___ BRANO DI PARTENZA ___

Ma se non fosse solo questo? Se fosse anche un viaggio dentro all’essenza del nostro essere, dentro a forme di comunicazione speciali ma efficaci? Nonostante la malattia esiste una strada coraggiosa per ascoltare, ma è necessario superare il concetto “Cogito ergo sum” di Cartesio. Penso dunque esisto ed è questo il paradigma dualistico tra mente e corpo che ci porta a guardare le persone con la demenza come “De-menti” o “fuori dalla loro mente”, ma siamo certi che l’esistere è strettamente collegato al pensiero?
In realtà studi scientifici dimostrano come le persone che convivono con la demenza provano emozioni fino al loro ultimo respiro e dimostrano come non esiste una senilità emozionale (Feeling without memory, 2014). La scienza conferma che il "sentire" è un'intelligenza da sviluppare quindi De-mente?No!
Viene spontaneo cambiare in Sente-mente
, perché le persone con demenza non solo sentono le loro emozioni ma riconoscono anche quelle delle persone che gli stanno accanto.
Sarebbe opportuno guardare con occhi nuovi alla malattia per vivere le grandi sfide della vita.
Il "complesso vivere "dopo la diagnosi non è solo tempo di fatiche ma può diventare l’inizio di un percorso di possibilità. Sarebbe importante, come spesso affermo ,una presa in carico o perlomeno un 'indirizzare affinché si possano svelare le opportunità che ancora sono presenti, nonostante il dolore, le fatiche, perché la vita non finisce con la diagnosi. Ma ahimè
"Ho il timore che in questa cultura spesso è come se andassimo all'indietro. Onoriamo il pensiero, mentre sentire non è ritenuto importante. Viene dato per scontato che tutti sentiamo, ma è triste constatare che la maggior parte delle persone sente solo in superficie e non in profondità. Abbiamo paura della tristezza che spesso si trasforma in disperazione, paura della collera che può diventare rabbia, paura dell'amore perché può finire con il crepacuore. Pensare è facile, ma ci vuole coraggio per sentire profondamente. E per sentire profondamente dobbiamo tornare a respirare profondamente (A. Lowen).

___

COMPITI ED ESERCIZI
1. Rispondi alle seguenti domande sul brano sulla demenza:
(a) Quale concetto di Cartesio, secondo il brano, è necessario superare?
(b) Fino a quando, secondo gli studi scientifici citati, le persone che convivono con la demenza provano emozioni?
(c) In quale parola il brano propone di cambiare "De-mente"?
2. Riscrivi sotto forma di elenco puntato il paragrafo del brano sulla demenza che comincia con "In realtà studi scientifici dimostrano", mantenendone i fatti principali.
3. Prosegui il brano sulla demenza con un breve paragrafo che parta dopo la citazione di A. Lowen.
Il materiale riportato qui è indipendente dal brano e va considerato a parte.

___ DATI FORNITI ___

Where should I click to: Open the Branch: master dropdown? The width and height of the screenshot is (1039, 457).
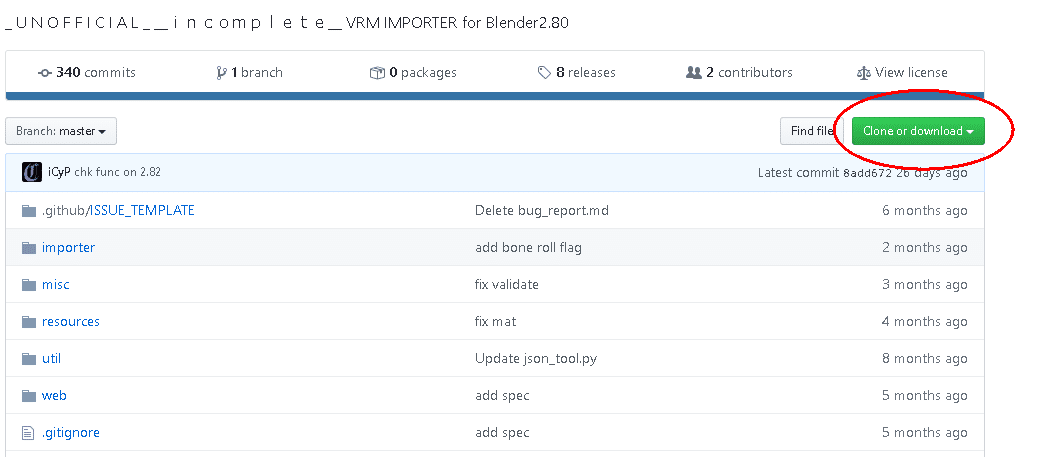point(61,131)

___
___ DATI FORNITI ___

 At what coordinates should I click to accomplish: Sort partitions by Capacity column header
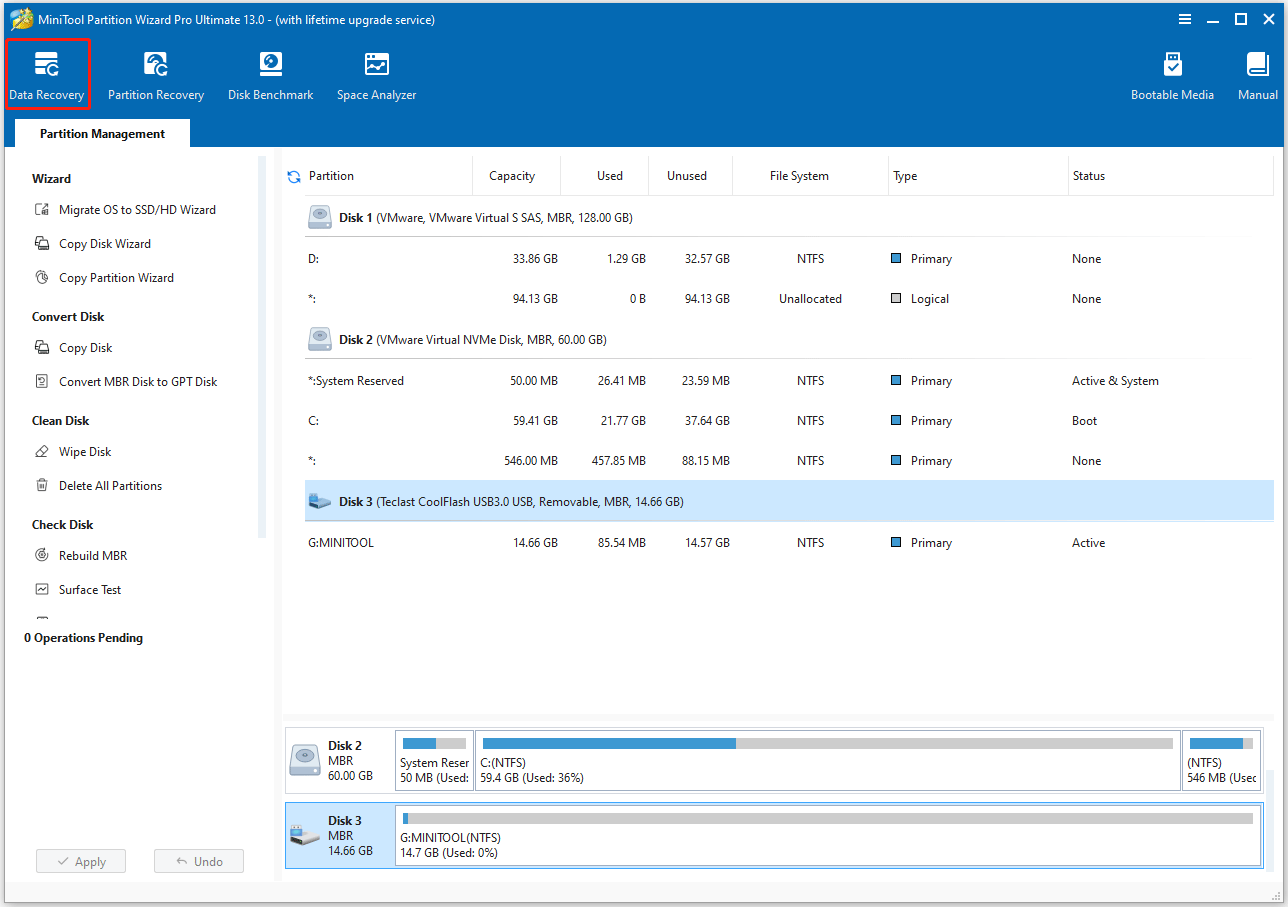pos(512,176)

___

RISULTATI IN ORDINE
1.
(a) Il concetto "Cogito ergo sum", cioè "Penso dunque esisto".
(b) Fino al loro ultimo respiro.
(c) In "Sente-mente".

2.
- Secondo studi scientifici, le persone che convivono con la demenza provano emozioni fino al loro ultimo respiro.
- Gli stessi studi dimostrano che non esiste una senilità emozionale (Feeling without memory, 2014).
- La scienza conferma che il "sentire" è un'intelligenza da sviluppare.
- Per questo le persone con demenza non vanno considerate "De-menti".

3.
Le emozioni non sono una malattia, ma sono l’espressione dell’intelligenza emotiva che può essere il ponte a nostra disposizione per vivere le possibilità nonostante la malattia.
Il mondo socio-sanitario ha bisogno di imparare modi nuovi che ci consentano di vincere lo stress e l’impotenza diventando giocolieri della relazione, maghi del con-tatto, creatori di vita e di possibilità, moltiplicatori di istanti felici, distillatori di sorrisi, costruttori instancabili di modelli di vita. È importante portare avanti nuovi progetti per la residenzialità ,per i servizi domiciliari, attivare nuovi ambienti terapeutici ma sopratutto lavorare per un modello organizzativo per i servizi capace di creare risposte alla complessità assistenziale; un progetto rivolto a tutti coloro che sono coinvolti nella relazione di cura e a tutti coloro che vogliono fare della relazione un'esperienza capace di "cambiamento".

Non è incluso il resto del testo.